Pixel coordinate grounding data:
● ● ● ●
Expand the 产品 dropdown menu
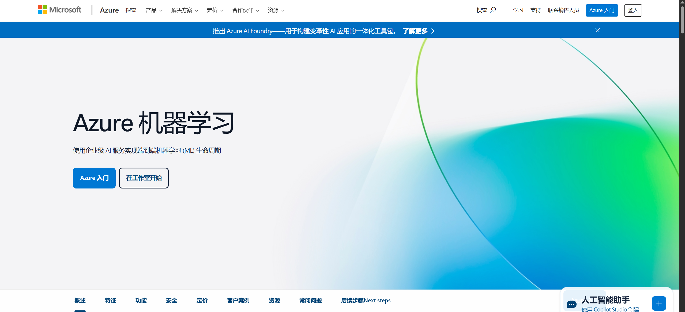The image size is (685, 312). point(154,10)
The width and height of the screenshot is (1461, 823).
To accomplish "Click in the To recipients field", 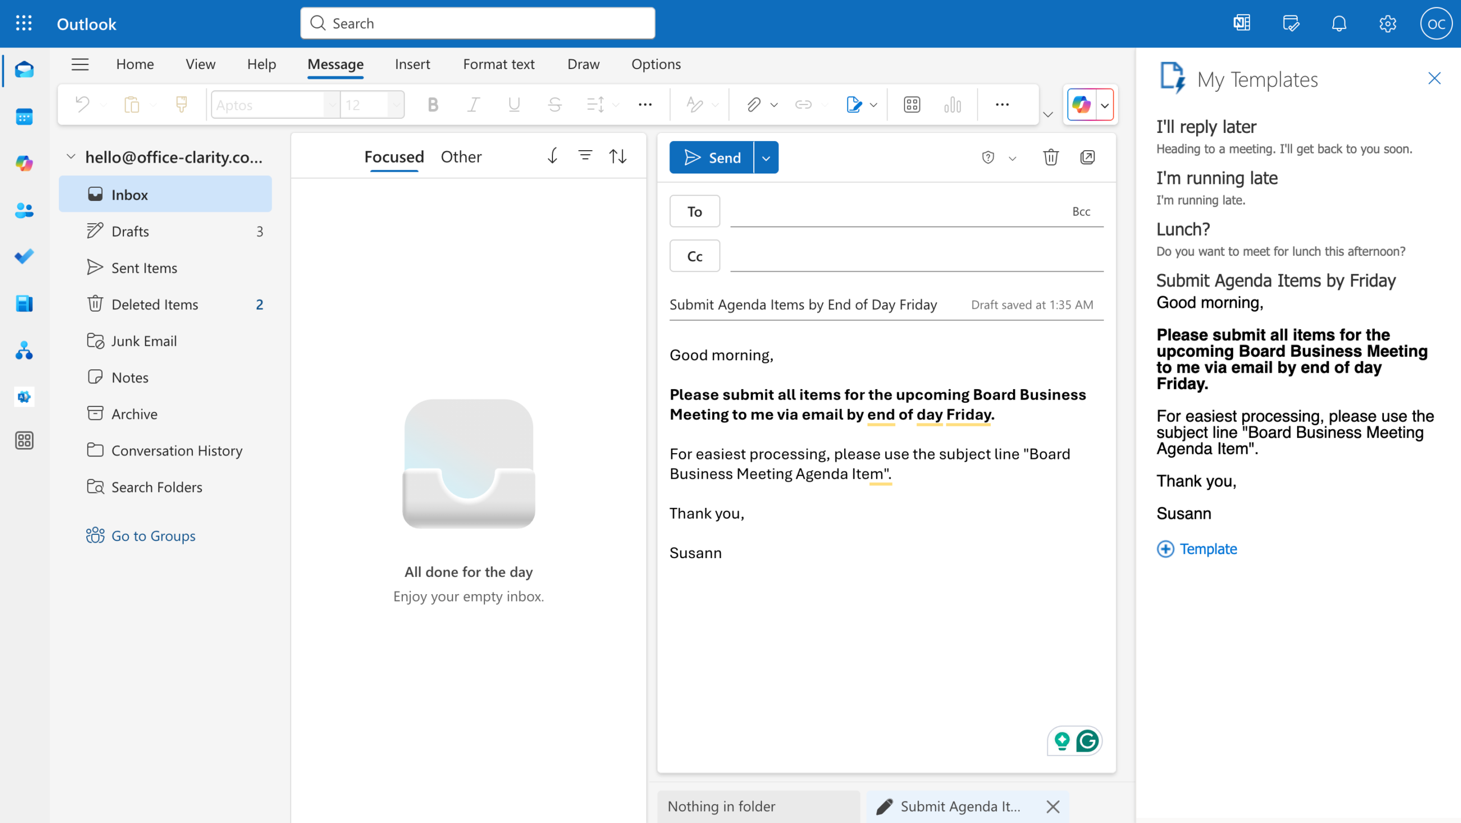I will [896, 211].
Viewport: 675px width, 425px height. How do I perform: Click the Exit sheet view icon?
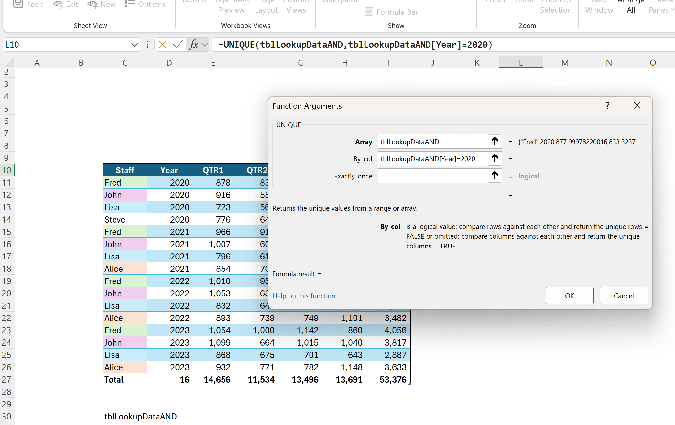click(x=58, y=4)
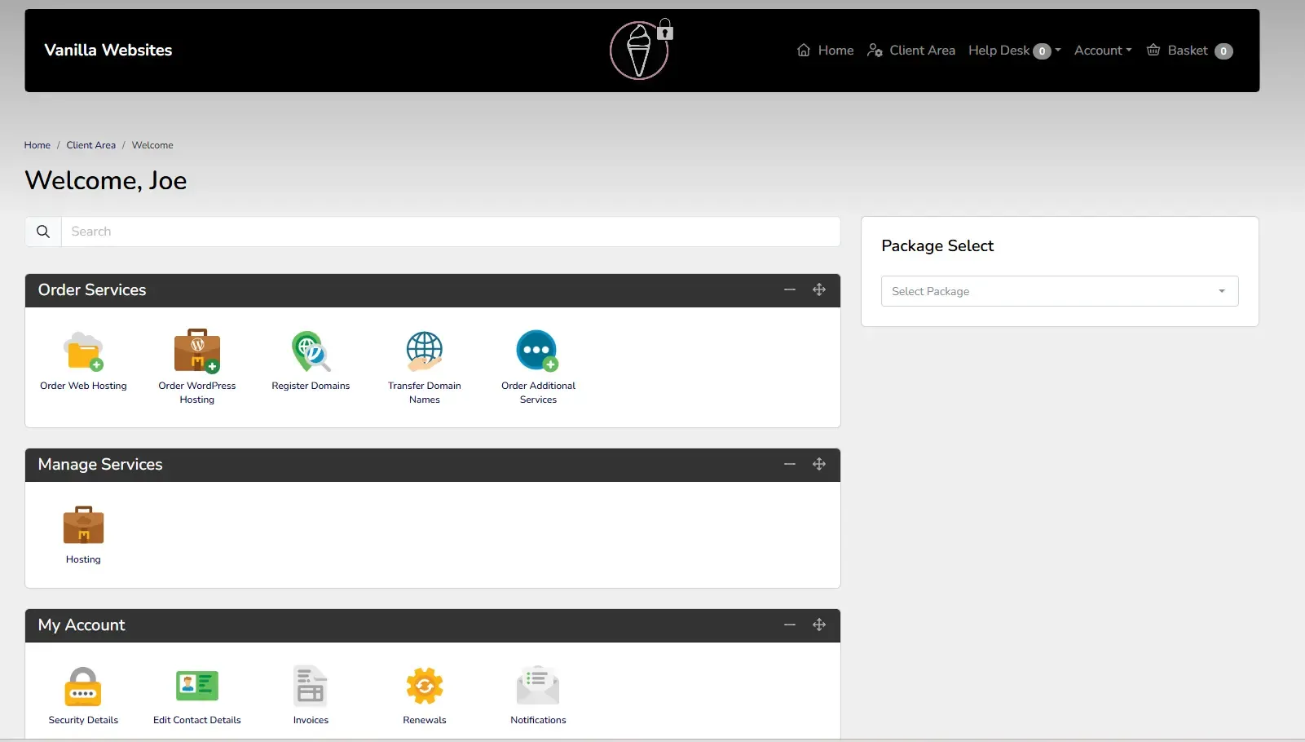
● ● ● ●
ACTIVITY:
All lines from the one containing "Viewport: 675px width, 425px" through the end of the data are to be written out exactly, with nothing added; skip the pictures.

FINISHED EXERCISE:
Viewport: 675px width, 425px height. How do I perform: Click the Exit sheet view icon?
click(x=58, y=4)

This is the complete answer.